USA i Korea Południowa w pogotowiu - Korea Północna "zatrzymuje elektrownię jądrową w celu wydobycia plutonu"
Korea Południowa oświadczyła, że "ściśle monitoruje" północnokoreański reaktor jądrowy. Lokalne media poinformowały, że reaktor w Yongbyon został wyłączony, aby potencjalnie przetworzyć wypalone pręty paliwowe w celu wydobycia plutonu do wykorzystania przy produkcji broni nuklearnej.

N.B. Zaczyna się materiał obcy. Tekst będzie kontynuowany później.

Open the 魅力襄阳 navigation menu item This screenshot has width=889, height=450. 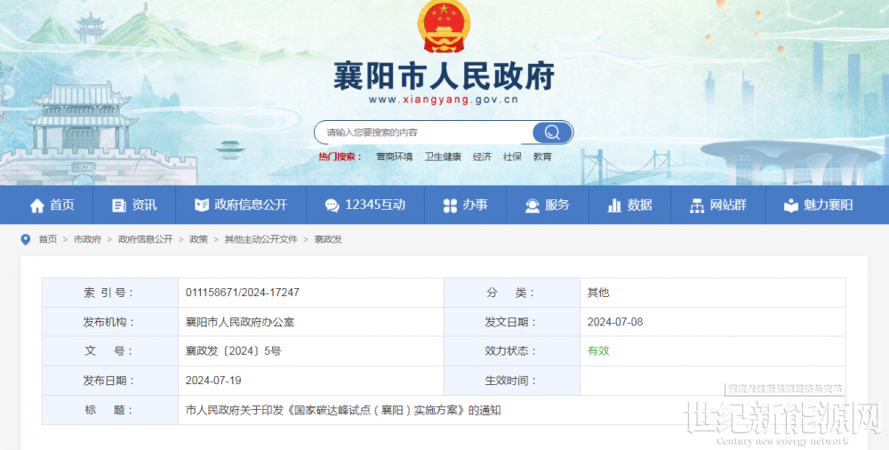(828, 205)
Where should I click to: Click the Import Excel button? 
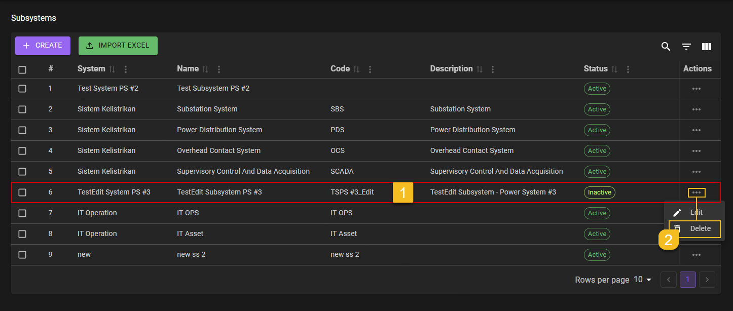118,46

W czwartek gazeta "Donga Ilbo" podała, że źródła wywiadowcze w Seulu i Waszyngtonie wykryły oznaki, że pod koniec ubiegłego miesiąca pięciomegawatowy reaktor w Yongbyon tymczasowo wstrzymał pracę. Zawieszenie może wskazywać, że wypalone pręty paliwowe są ponownie przetwarzane w celu wydobycia plutonu do wykorzystania przy produkcji broni nuklearnej.
– Władze wywiadu Korei Południowej i USA ściśle monitorują powiązane ruchy – powiedział dziennikarzom rzecznik koreańskiego ministerstwa obrony Jeon Ha-kyou.

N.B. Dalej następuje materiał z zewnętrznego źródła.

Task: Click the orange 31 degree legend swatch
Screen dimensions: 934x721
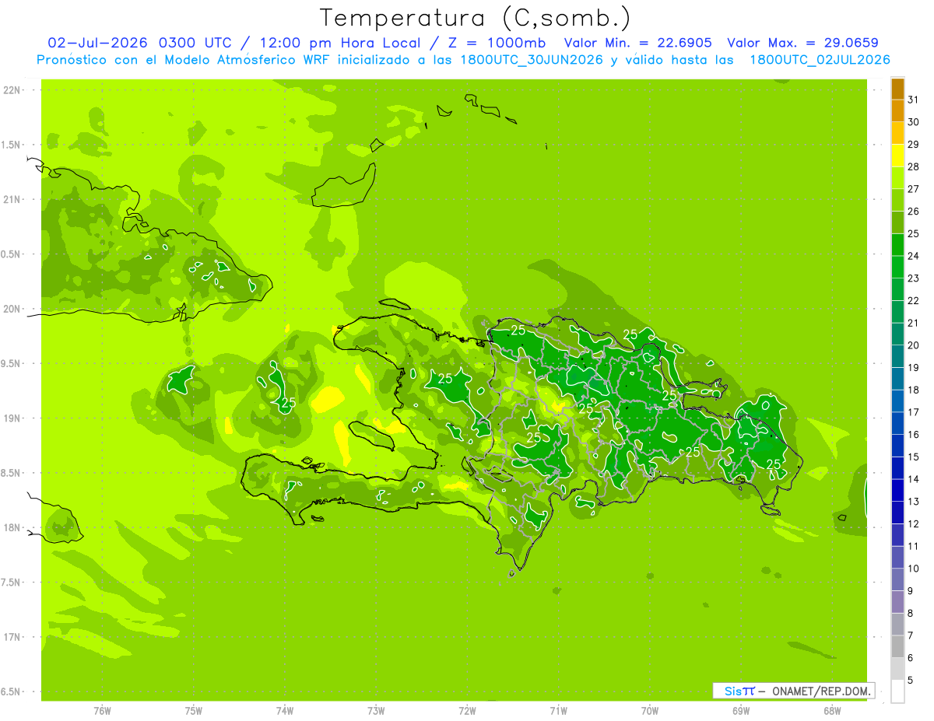Action: click(x=897, y=89)
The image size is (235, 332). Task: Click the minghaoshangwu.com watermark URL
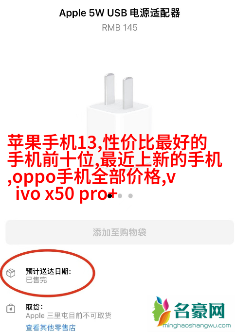coord(197,326)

W Yongbyon położonym około 100 kilometrów na północ od Pjongjangu znajduje się pierwszy w kraju reaktor jądrowy. Jest to jedyne znane źródła plutonu dla północnokoreańskiego programu zbrojeń zakazanych.
Dalsza część artykułu pod materiałem wideo
Kim Dzong Un szykuje się do użycia broni?

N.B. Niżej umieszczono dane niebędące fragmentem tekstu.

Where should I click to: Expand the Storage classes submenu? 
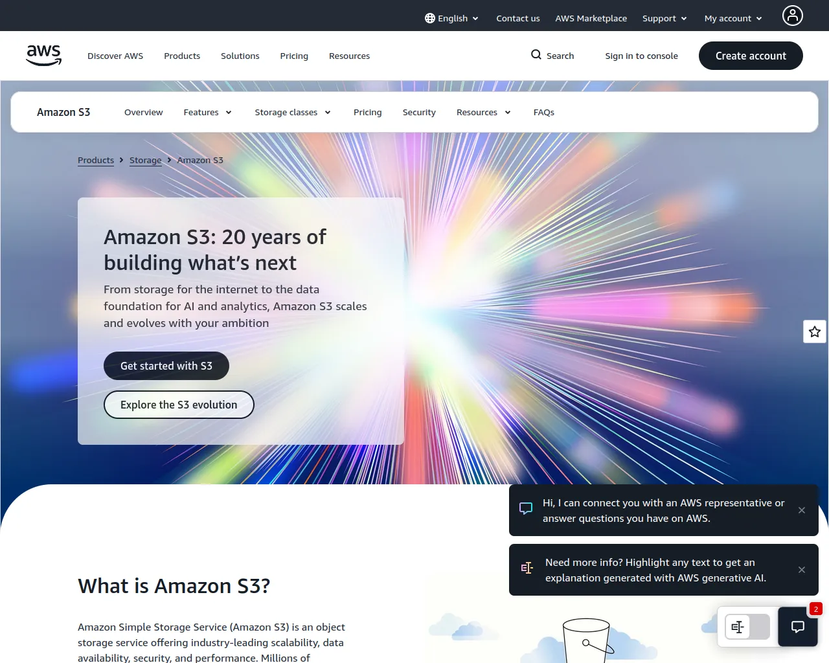pyautogui.click(x=293, y=112)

W zeszłym tygodniu Pjongjang zapisał w swojej konstytucji status mocarstwa nuklearnego, a przywódca Kim Dzong Un wezwał do wprowadzenia nowocześniejszej broni atomowej, aby przeciwdziałać postrzeganym zagrożeniom ze strony Stanów Zjednoczonych.
Korea Północna przeprowadziła w tym roku rekordową liczbę testów rakietowych w obliczu międzynarodowych sankcji, ignorując ostrzeżenia ze Stanów Zjednoczonych, Korei Południowej i ich sojuszników.
Co więcej, w raporcie opublikowanym w tym roku przez Służbę Badawczą Kongresu Stanów Zjednoczonych przytoczono zewnętrzne szacunki, że Korea Północna posiada już wystarczającą ilość materiału na "20 do 60 głowic bojowych".
Korea Północna stwierdziła, że aktywnie pracuje nad opracowaniem mniejszych głowic bojowych, które będą pasować do różnych systemów przenoszenia.